Eine einfache Unterrichtsaktivität mit LEGO, einem Klassiker aus der Kindheit, könnte die mathematischen und räumlichen Fähigkeiten von Kindern verbessern. Forscher fordern daher von den politischen Entscheidungsträgern eine Umgestaltung der Schullehrpläne und der beruflichen Weiterbildung der Lehrer.
In einer neuen Studie unter der Leitung der University of Surrey wurde die Einbeziehung von LEGO-Bauten in den täglichen Lehrplan getestet. Dies führte zu spürbaren Verbesserungen und einer Steigerung der Fähigkeiten von Schülern im Alter von sechs bis sieben Jahren.

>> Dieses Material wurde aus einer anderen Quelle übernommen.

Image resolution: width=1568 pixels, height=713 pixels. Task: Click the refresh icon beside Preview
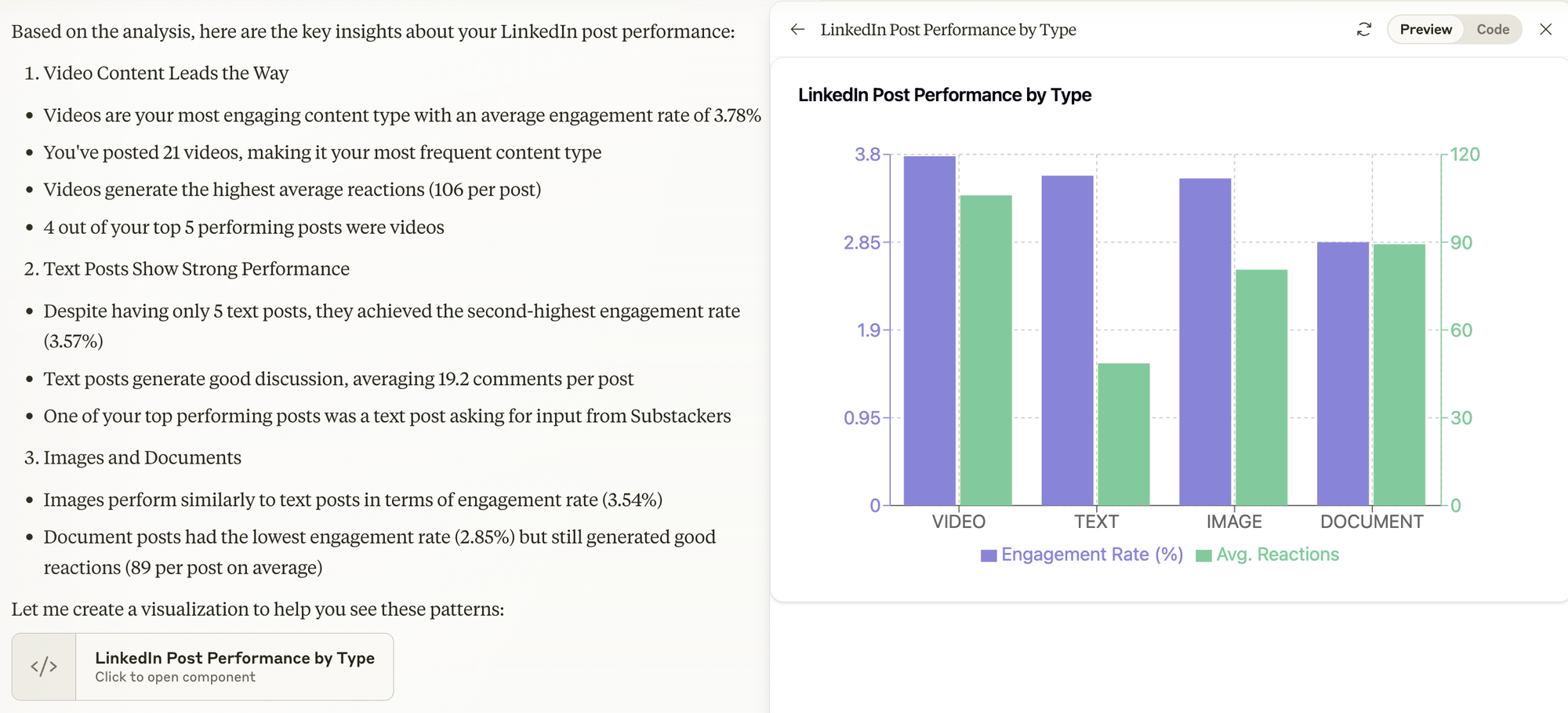[x=1364, y=30]
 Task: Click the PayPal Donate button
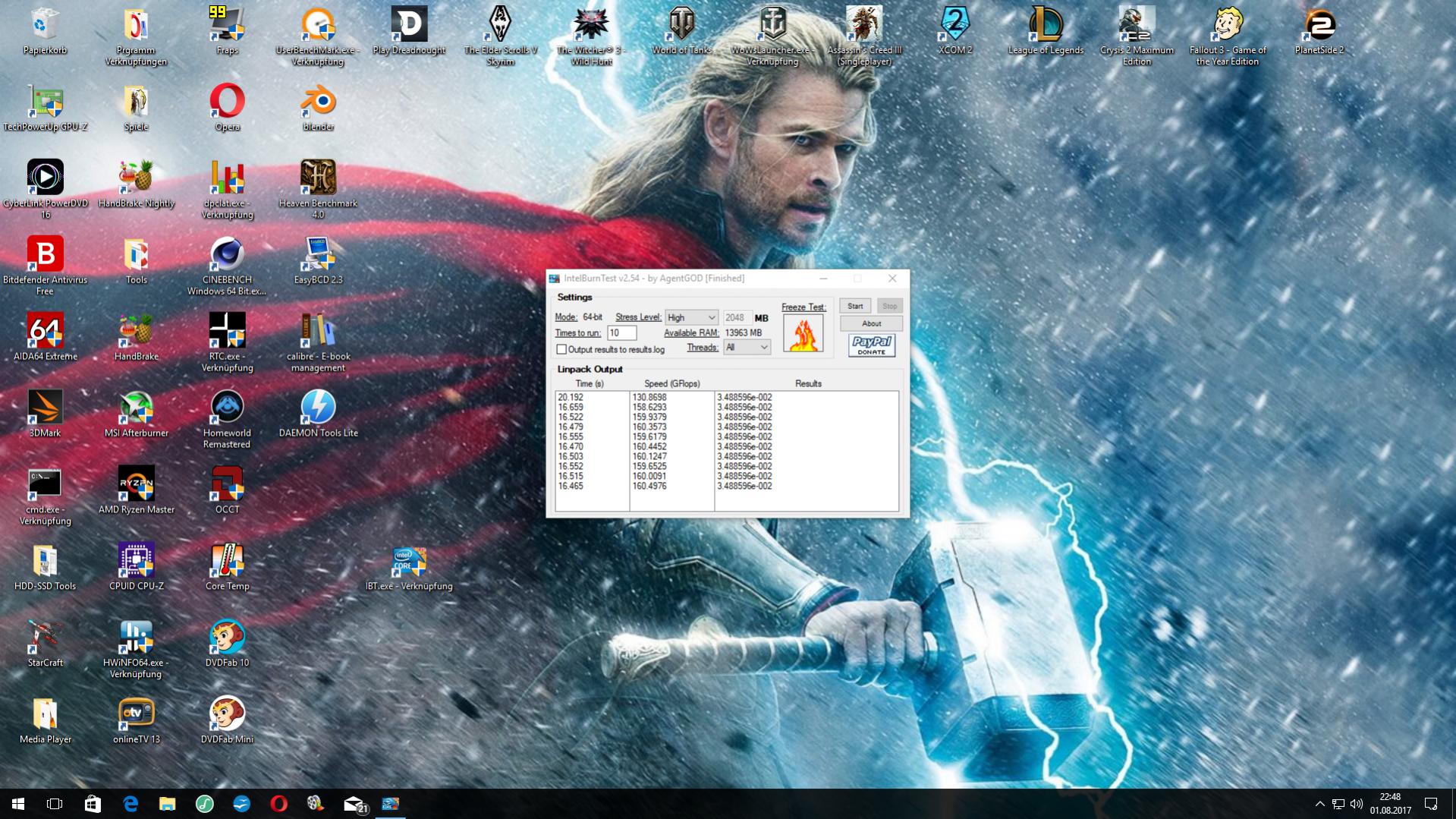click(871, 345)
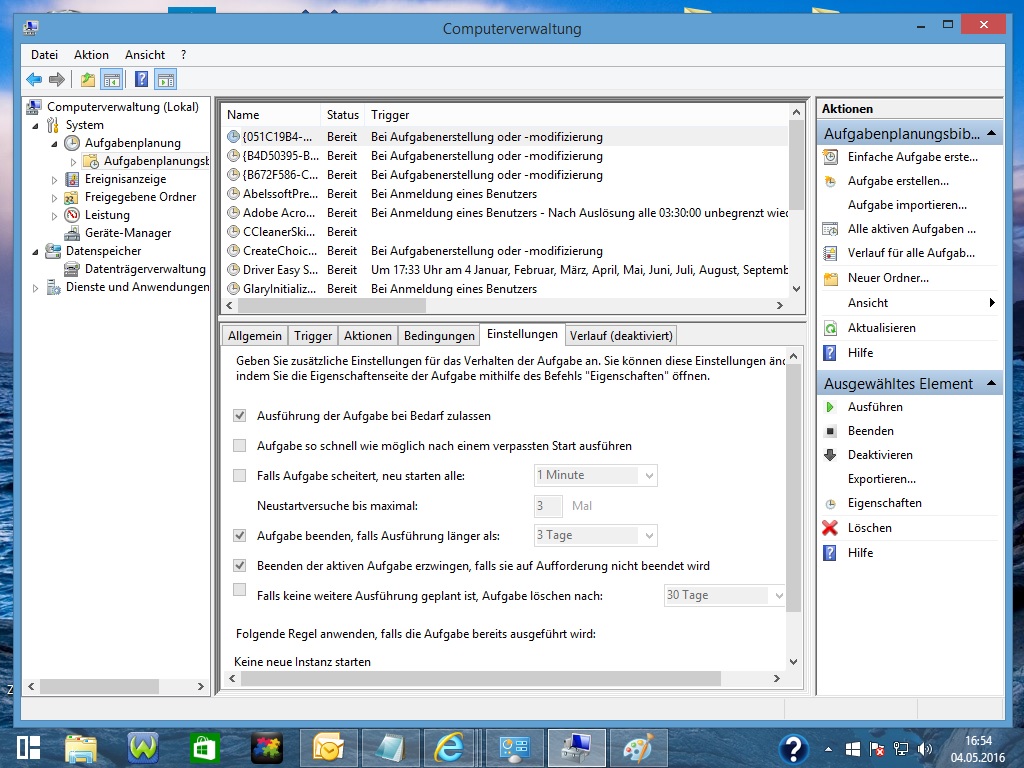This screenshot has width=1024, height=768.
Task: Expand the Ereignisanzeige tree node
Action: pyautogui.click(x=55, y=180)
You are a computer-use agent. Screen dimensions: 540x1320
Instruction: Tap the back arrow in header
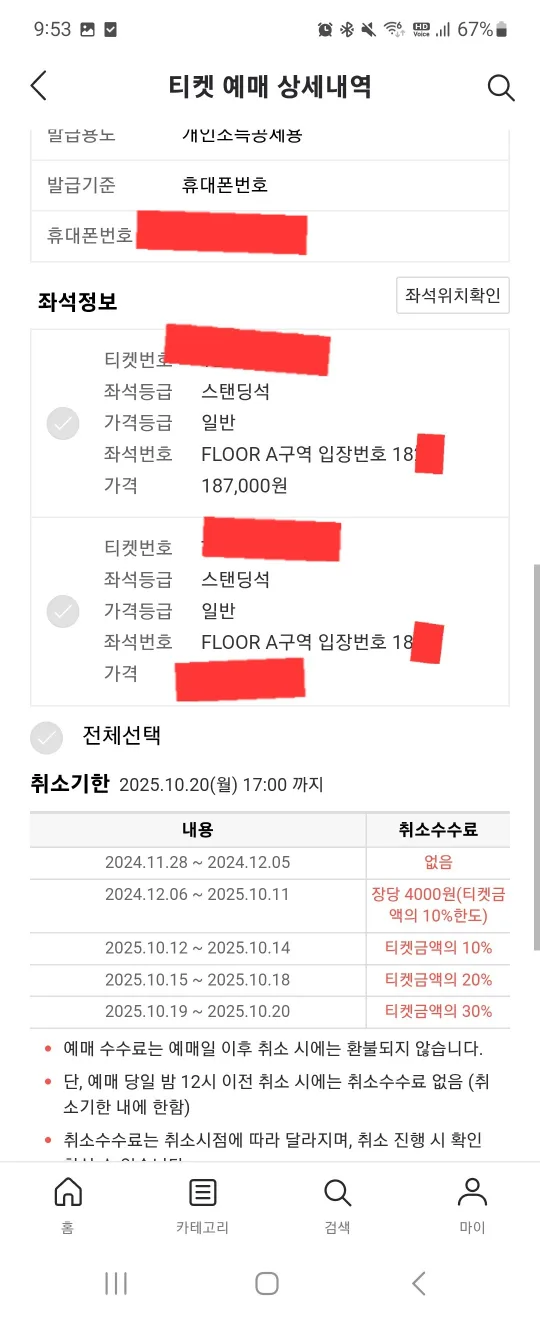pyautogui.click(x=39, y=86)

Die Studie, an der 409 Kinder aus Schulen in Surrey und Portsmouth teilnahmen, zeigte, dass das sechswöchige Programm „Spatial Cognition to Enhance mathematical learning“ (SPACE) – bei dem Lehrer LEGO-basierte Aktivitäten anleiteten – zu deutlichen Verbesserungen der mentalen Rotationsfähigkeiten (der Fähigkeit, Objekte im Kopf zu visualisieren und zu manipulieren) und der Mathematikleistungen der Kinder führte.

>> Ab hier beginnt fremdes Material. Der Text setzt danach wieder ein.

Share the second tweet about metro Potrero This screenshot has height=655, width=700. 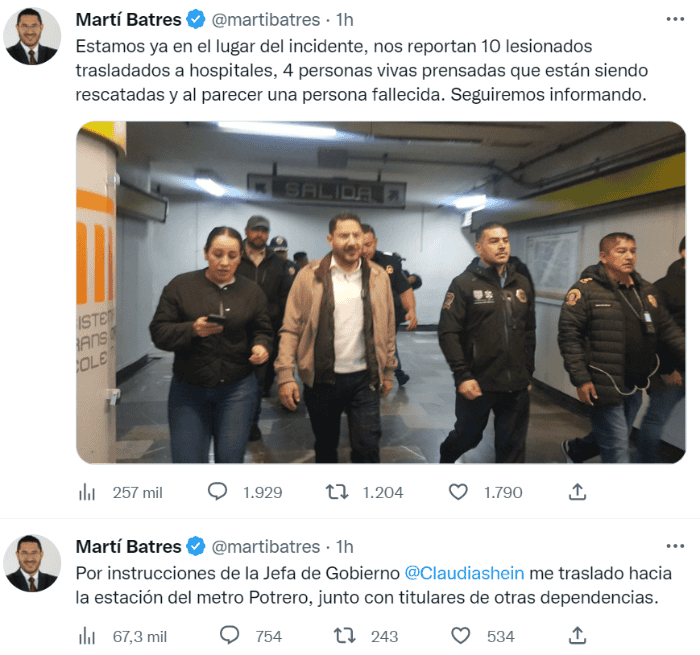pyautogui.click(x=577, y=636)
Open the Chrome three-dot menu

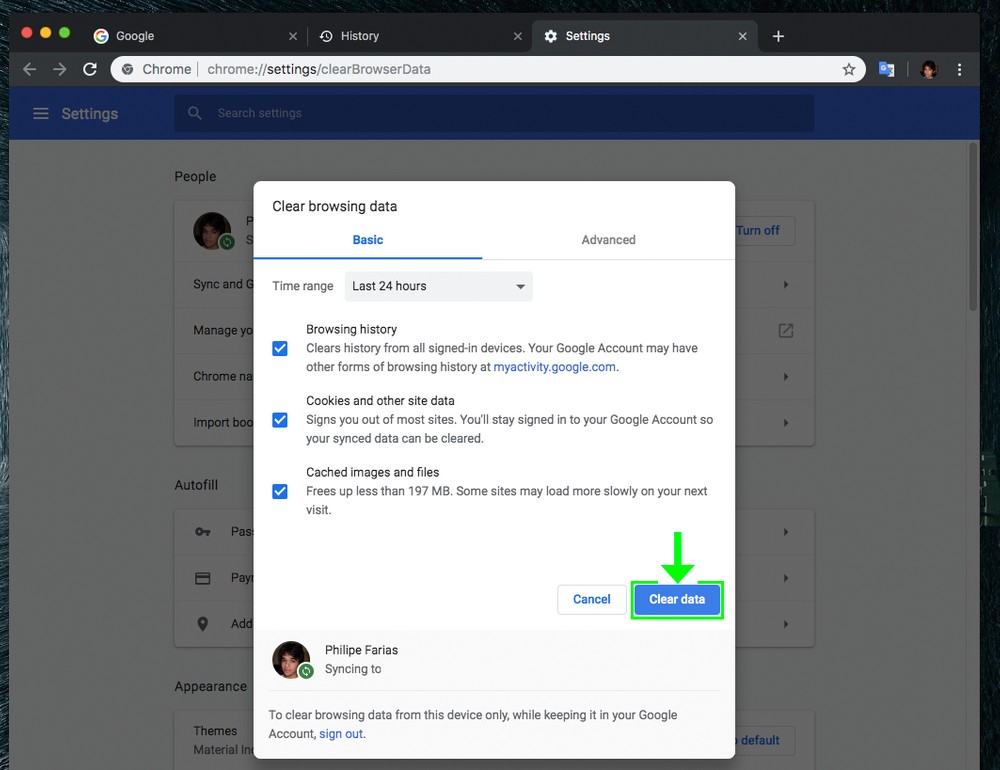click(960, 69)
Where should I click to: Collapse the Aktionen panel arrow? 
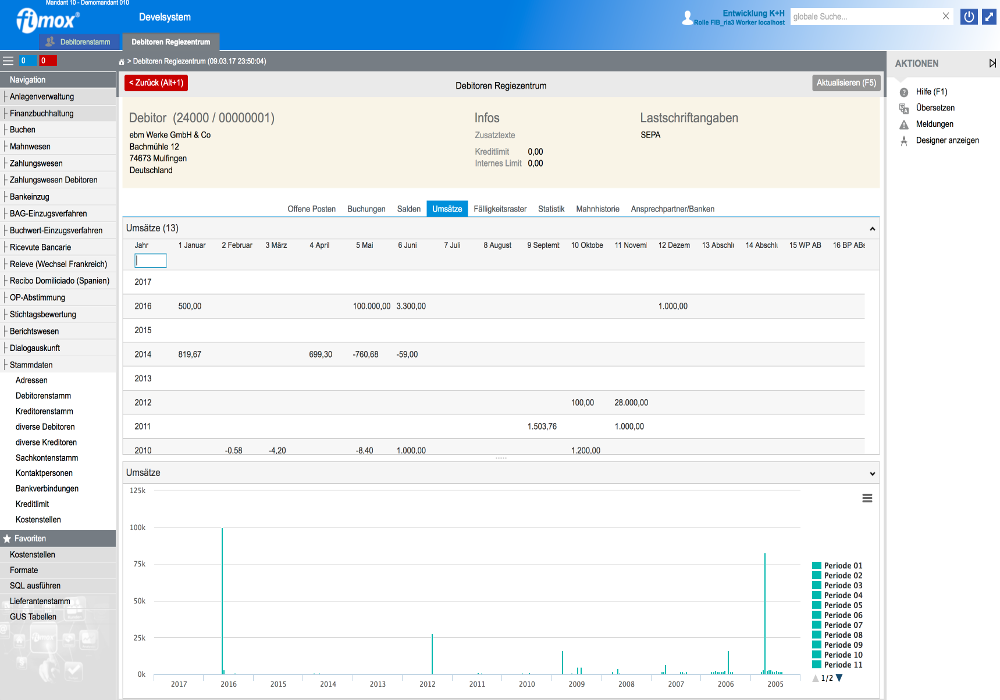tap(992, 63)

Professor Emily Farran, Professorin für kognitive Entwicklung an der University of Surrey und Hauptautorin der Studie, sagte:
„Wir wissen seit einiger Zeit, dass räumliches Denken und Mathematik eng miteinander verknüpft sind. Die meisten räumlichen Trainings wurden jedoch in Laboren durchgeführt. Unsere Studie zeigt, dass räumliches Training, das von Lehrern im Klassenzimmer durchgeführt wird, effektiv ist und positive Ergebnisse für die Schüler erzielt.“
Im Rahmen des SPACE-Programms wurden Lehrer in der Bedeutung des räumlichen Vorstellungsvermögens geschult und mithilfe einer Broschüre mit visuellen Anleitungen darin unterrichtet, wie sie ihre Schüler durch strukturierte LEGO-Bauübungen führen können. Die Lehrer wurden ermutigt, die Schüler zum räumlichen Denken anzuregen, beispielsweise die Bausteine ??zu visualisieren und gedanklich zu manipulieren, um so ihre räumlichen Fähigkeiten zu fördern.